Raimund von Stillfried (1839–1911), The Inner Mariahilferstraße (1893-1899), watercolor on paper, 34 x 46 cm, location not known. Wikimedia Commons.

The careful watercolour of Raimund von Stillfried, in his The Inner Mariahilferstraße (1893-99), captures cyclists sharing the road with trams, an extremely dangerous situation for the cyclists who could easily catch a wheel in the tracks.

Jean Béraud (1849-1935), The Cycle Hut on the Bois de Boulogne (year not known), media and dimensions not known, Musée Carnavalet, Paris. Photo (C) RMN-Grand Palais / Agence Bulloz.

When Cycle Madness broke out in Europe, races started to take place in city parks, and cafés were converted to cater for the wheeled customer. Jean Béraud shows this in his The Cycle Hut on the Bois de Boulogne, which was probably painted around the turn of the century.

Unknown, Advertisement for Cycles Gladiator (Gladiator Cycle Company) (1905), lithograph by Georges Massias, Paris. Wikimedia Commons.
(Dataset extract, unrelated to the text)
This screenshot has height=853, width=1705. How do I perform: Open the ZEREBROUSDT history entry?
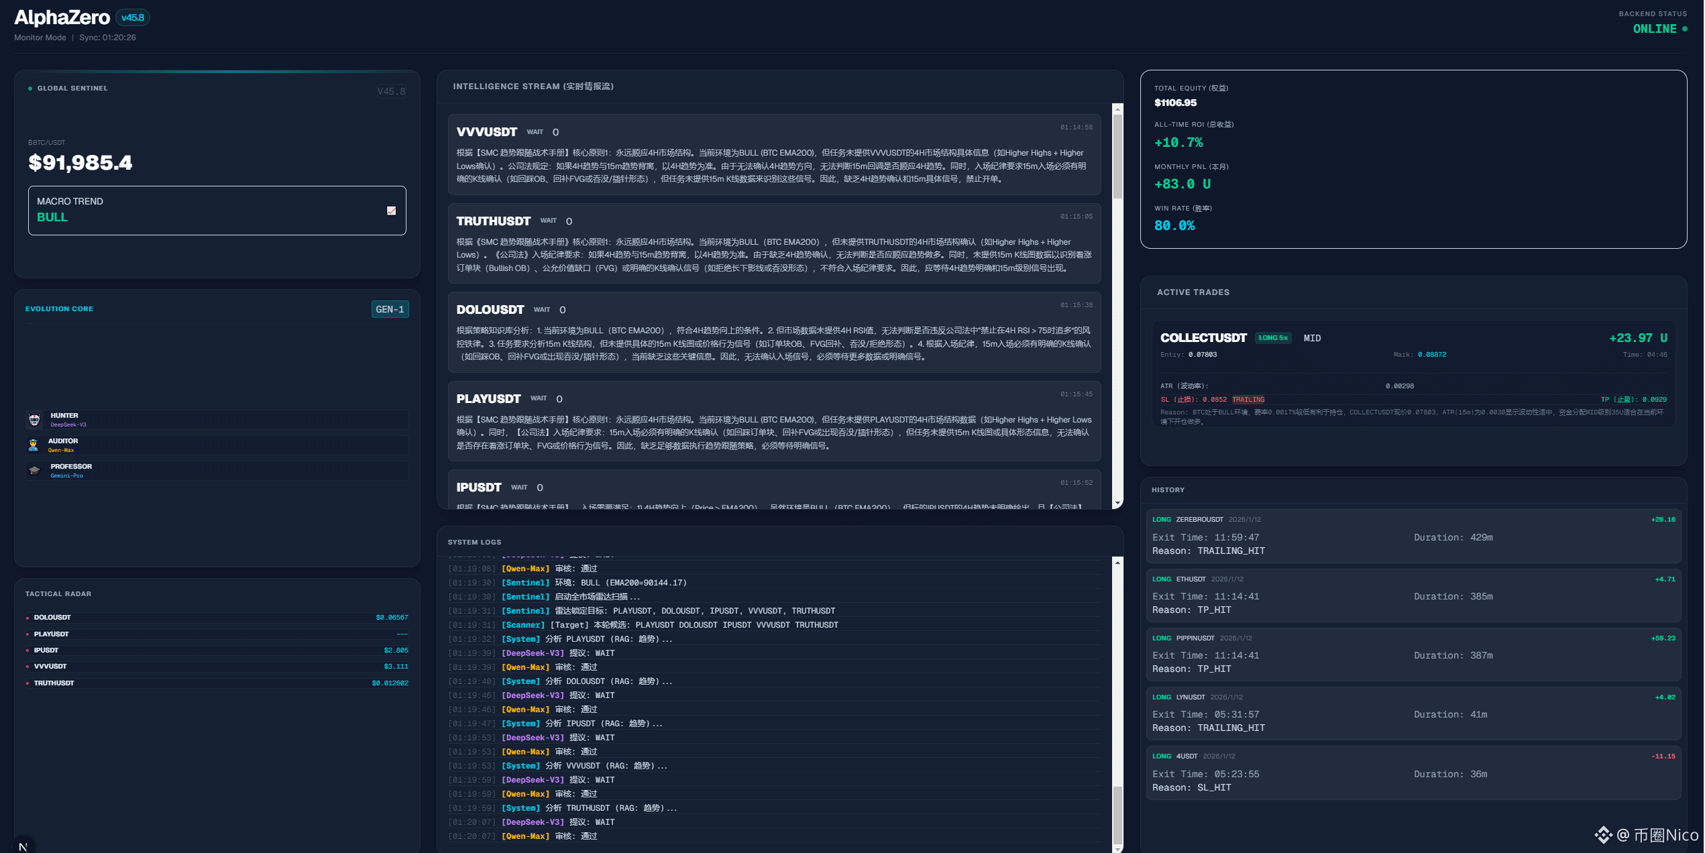1413,536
Promotional material such as posters became increasingly fanciful too, perhaps referring to paintings of the Pre-Raphaelites and their successors.

Unknown, Advertisement for EXCELSIOR PNEUMATIC (c 1910), printed by Hollerbaum & Schmidt, Berlin, 97 x 72 cm. Wikimedia Commons.

It was the generation of painters who followed the Impressionists who were the first to really show the changed streets, roads, and public spaces.

Carl Pippich (1862–1932) Carlsplatz, Wien (1908), pastel, 67.6 × 100.2 cm, Private collection. Wikimedia Commons.

Carl Pippich uses contrasting colour to distinguish the cars in his pastel painting of Carlsplatz, Wien (1908). Lesser Ury painted many small plein air works in Paris and Germany during the 1920s, which reflect the dramatic changes that had taken place since the days of Monet and Pissarro.

Lesser Ury (1861–1931), Boulevard in Paris (1928), oil on canvas, 9 x 15.8 cm, Private collection. Wikimedia Commons.
Lesser Ury (1861–1931), Street in Tiergarten (c 1920s), oil on canvas, 9.2 x 16 cm, Private collection. Wikimedia Commons.
Lesser Ury (1861–1931), Unter den Linden with View of The Brandenburger Gate (c 1920s), pastel on paper, 49.5 x 35.3 cm, Private collection. Wikimedia Commons.
Konstantin Korovin (1861–1939), A Boulevard in Paris (before 1939), oil on hardboard, 44.5 x 64 cm, Private collection. Wikimedia Commons.

Later still, Konstantin Korovin made cars a part of the garish and dazzling nightlife of A Boulevard in Paris (before 1939).

My final painting, though, is very recent, long after painting cars and bikes had become commonplace. Sviatlana Jermakovič’s The road to Serabranka District (2013) not only stars the bike in the foreground, but claims to have been the first artwork marked with the distinctive CreativeCommons license: one of the twenty-first century’s innovations.

Sviatlana Jermakovič, The road to Serabranka District (2013), oil on canvas, dimensions not known, location not known. Courtesy of the artist, via Wikimedia Commons.